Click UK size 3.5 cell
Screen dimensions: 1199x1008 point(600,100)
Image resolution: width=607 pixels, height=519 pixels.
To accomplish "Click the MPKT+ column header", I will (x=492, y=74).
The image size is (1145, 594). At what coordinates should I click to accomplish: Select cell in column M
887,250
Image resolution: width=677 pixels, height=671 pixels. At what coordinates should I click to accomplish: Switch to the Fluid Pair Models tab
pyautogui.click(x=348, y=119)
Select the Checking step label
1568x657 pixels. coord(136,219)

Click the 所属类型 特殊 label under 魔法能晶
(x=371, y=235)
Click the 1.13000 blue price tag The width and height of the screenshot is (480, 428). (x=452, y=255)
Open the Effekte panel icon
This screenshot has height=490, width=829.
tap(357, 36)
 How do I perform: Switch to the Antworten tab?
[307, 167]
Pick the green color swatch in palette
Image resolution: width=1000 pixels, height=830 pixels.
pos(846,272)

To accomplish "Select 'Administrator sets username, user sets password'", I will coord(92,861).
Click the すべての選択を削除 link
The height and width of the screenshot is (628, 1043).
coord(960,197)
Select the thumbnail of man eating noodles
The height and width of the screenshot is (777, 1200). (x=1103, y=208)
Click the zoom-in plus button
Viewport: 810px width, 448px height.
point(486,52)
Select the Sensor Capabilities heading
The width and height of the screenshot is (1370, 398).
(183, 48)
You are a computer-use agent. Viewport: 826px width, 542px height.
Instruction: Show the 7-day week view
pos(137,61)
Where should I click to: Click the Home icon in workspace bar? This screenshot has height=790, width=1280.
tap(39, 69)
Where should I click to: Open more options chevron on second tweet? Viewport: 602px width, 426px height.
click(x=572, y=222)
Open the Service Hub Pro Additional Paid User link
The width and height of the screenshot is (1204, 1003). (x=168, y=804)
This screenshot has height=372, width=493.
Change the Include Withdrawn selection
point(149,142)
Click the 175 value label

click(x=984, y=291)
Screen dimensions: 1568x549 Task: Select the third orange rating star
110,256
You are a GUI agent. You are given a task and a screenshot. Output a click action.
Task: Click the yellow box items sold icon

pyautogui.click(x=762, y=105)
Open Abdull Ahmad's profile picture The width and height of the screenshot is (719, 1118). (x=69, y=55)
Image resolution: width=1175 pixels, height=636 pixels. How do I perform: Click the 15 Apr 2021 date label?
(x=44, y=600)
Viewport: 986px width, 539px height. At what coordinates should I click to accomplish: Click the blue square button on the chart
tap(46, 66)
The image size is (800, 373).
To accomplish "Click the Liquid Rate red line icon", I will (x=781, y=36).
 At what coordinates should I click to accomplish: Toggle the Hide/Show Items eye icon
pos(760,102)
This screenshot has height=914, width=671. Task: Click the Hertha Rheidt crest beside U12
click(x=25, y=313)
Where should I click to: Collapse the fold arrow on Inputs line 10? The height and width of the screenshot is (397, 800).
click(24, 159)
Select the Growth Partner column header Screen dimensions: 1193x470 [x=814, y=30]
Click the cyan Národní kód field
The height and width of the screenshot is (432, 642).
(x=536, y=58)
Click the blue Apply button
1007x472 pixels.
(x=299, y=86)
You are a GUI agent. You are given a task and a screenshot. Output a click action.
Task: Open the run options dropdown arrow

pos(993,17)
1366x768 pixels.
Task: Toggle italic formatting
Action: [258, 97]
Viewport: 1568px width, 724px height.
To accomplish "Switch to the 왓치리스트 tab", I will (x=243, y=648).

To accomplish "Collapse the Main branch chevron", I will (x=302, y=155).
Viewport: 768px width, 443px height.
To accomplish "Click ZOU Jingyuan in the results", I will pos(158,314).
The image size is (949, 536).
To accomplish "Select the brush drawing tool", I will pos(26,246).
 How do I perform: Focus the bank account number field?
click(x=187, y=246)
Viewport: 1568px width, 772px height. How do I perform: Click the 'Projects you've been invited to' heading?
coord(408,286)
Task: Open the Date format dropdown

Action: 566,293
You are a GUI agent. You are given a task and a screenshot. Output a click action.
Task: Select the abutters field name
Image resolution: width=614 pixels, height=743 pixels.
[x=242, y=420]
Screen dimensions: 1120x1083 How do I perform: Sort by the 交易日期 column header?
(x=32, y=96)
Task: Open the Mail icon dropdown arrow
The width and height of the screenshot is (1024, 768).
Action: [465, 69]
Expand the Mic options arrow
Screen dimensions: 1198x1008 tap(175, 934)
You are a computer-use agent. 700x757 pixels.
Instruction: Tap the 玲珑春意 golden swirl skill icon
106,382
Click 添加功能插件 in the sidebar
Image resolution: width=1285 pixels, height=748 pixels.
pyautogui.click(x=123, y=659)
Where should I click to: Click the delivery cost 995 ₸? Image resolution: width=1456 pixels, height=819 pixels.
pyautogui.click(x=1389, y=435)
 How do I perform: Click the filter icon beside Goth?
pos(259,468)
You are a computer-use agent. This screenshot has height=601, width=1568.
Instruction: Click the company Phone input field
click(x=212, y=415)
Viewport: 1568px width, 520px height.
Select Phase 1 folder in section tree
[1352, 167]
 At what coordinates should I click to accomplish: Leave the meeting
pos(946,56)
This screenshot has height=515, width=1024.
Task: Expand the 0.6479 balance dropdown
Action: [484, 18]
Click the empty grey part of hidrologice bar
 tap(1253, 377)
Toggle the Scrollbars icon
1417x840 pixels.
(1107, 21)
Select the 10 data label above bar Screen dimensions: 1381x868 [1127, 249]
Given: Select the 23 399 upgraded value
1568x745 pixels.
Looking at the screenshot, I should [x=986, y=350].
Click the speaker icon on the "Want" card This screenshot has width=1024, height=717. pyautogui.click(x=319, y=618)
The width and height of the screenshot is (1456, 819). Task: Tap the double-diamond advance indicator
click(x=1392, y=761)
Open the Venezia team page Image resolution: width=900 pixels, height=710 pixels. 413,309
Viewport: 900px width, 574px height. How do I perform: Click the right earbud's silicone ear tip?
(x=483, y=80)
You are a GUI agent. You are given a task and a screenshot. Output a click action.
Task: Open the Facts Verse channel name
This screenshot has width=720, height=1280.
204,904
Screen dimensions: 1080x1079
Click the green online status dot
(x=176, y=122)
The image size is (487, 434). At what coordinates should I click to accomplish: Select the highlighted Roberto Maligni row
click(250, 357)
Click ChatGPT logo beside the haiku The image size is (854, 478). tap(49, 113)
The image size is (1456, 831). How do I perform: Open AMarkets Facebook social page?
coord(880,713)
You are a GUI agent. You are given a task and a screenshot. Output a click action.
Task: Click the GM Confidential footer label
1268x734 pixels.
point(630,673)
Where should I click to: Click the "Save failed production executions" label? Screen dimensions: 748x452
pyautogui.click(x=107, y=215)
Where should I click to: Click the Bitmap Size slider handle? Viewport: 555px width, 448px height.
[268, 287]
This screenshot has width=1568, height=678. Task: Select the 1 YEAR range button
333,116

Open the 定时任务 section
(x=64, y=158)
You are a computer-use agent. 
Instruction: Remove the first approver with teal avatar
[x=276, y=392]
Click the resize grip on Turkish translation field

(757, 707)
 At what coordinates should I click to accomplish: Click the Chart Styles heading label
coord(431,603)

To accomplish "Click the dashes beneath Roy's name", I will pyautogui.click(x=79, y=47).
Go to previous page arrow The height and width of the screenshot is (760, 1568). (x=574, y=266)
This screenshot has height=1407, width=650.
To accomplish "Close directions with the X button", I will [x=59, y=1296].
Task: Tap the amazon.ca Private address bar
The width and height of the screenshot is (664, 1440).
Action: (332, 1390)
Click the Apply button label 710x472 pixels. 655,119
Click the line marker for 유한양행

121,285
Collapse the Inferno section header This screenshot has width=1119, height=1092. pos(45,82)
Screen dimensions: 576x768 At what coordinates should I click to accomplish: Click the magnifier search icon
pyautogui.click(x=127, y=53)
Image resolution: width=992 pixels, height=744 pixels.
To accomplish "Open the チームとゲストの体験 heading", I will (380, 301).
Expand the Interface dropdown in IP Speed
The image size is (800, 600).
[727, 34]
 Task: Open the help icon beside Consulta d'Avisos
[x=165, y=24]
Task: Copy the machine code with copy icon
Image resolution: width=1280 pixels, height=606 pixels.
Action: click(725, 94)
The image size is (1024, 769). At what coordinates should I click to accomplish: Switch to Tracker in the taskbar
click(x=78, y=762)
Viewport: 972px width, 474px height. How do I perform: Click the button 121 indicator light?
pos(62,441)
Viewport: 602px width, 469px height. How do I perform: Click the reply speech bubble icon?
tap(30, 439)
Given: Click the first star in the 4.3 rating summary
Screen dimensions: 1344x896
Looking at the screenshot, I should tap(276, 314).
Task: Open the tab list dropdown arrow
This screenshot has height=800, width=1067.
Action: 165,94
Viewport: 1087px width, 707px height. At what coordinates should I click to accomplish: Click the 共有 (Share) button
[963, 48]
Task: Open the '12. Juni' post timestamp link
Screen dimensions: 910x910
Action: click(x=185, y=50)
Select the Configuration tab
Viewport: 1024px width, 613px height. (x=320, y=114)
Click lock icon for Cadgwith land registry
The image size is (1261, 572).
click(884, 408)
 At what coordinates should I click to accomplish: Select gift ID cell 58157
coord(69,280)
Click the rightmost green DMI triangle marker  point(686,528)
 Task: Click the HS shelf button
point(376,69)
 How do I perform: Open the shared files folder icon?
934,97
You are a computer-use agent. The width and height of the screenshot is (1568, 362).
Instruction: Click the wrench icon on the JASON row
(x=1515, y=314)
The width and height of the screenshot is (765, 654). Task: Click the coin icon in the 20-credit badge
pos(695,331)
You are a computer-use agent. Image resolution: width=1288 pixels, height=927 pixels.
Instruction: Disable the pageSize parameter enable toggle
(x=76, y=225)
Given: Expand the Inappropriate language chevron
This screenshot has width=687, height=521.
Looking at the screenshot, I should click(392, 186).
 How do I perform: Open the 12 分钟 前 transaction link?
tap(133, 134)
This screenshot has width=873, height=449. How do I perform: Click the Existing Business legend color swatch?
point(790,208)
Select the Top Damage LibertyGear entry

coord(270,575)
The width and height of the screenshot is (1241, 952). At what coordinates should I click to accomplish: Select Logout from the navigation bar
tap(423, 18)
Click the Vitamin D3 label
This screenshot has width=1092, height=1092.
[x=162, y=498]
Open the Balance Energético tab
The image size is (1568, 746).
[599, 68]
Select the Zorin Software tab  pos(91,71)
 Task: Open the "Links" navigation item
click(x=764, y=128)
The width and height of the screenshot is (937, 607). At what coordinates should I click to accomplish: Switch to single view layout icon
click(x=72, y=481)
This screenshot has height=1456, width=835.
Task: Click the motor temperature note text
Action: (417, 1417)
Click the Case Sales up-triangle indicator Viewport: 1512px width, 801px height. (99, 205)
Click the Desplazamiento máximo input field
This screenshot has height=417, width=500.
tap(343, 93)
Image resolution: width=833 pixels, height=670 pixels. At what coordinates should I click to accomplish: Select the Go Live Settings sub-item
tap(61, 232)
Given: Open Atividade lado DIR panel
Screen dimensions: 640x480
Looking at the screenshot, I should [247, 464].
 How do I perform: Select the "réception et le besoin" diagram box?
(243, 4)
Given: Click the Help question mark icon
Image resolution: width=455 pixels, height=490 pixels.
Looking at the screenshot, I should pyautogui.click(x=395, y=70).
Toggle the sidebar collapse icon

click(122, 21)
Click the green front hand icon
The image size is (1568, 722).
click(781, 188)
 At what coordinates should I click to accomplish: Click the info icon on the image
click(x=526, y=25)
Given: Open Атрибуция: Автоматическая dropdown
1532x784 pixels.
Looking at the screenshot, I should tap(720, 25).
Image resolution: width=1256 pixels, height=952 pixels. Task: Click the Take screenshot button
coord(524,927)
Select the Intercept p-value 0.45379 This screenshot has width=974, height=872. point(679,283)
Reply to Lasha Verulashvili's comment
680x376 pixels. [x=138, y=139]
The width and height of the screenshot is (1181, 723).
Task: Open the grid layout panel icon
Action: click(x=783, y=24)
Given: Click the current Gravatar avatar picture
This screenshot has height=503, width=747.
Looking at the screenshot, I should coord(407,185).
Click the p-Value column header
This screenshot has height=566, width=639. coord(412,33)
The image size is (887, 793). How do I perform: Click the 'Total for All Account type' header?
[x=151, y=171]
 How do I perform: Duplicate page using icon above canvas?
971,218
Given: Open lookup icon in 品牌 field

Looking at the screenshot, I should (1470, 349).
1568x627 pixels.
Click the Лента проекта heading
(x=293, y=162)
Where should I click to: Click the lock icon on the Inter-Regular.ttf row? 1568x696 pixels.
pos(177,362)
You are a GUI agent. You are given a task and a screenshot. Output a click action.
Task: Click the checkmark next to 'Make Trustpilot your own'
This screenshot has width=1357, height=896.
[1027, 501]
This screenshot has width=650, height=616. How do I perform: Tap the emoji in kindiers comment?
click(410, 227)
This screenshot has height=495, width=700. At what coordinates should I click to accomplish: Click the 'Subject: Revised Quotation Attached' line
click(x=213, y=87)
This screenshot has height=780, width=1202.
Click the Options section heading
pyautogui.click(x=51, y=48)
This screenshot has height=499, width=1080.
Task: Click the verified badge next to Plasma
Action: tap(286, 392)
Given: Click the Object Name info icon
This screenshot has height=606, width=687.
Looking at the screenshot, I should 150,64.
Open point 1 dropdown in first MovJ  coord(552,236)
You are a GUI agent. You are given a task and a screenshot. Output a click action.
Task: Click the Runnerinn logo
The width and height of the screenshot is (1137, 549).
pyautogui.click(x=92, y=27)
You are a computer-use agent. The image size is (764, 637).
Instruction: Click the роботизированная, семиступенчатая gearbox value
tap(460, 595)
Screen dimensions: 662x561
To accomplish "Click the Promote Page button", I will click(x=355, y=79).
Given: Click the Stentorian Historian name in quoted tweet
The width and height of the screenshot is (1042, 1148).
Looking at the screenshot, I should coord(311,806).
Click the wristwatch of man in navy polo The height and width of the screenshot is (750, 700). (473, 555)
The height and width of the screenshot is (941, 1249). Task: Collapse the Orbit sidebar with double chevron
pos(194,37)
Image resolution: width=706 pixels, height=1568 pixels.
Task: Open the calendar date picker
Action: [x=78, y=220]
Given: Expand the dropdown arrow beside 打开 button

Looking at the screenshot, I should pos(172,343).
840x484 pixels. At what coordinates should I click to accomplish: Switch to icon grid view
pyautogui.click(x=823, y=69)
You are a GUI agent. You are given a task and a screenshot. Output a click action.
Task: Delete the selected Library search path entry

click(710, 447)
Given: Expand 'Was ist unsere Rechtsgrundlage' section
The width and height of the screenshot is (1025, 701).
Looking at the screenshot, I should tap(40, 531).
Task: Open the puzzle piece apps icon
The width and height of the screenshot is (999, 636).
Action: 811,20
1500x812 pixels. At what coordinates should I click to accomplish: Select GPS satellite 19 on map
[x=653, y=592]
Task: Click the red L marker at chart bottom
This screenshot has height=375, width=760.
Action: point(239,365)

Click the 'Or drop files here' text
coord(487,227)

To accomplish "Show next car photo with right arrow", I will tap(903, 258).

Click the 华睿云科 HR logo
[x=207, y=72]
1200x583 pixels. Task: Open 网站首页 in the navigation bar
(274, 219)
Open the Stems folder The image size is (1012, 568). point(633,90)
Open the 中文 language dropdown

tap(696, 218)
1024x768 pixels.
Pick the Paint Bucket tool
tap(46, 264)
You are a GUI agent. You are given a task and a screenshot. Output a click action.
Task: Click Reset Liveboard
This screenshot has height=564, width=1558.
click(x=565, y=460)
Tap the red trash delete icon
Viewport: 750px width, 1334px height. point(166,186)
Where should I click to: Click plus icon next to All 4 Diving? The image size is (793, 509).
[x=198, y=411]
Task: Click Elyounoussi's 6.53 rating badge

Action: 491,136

☆ ☆ ☆ ☆ ☆ ☆ ☆

§ **What to produce**: Throughout the data above, copy all lines where the word "computer" is found.

§ **Response for this exercise**:
You are a computer-use agent. Viewport: 826px width, 542px height.
You are a computer-use agent. 700x757 pixels.
You are a computer-use agent. This screenshot has height=601, width=1568.
You are a computer-use agent. 
You are a computer-use agent. The width and height of the screenshot is (1568, 362).
You are a computer-use agent. Image resolution: width=1288 pixels, height=927 pixels.
You are a computer-use agent. The image size is (764, 637).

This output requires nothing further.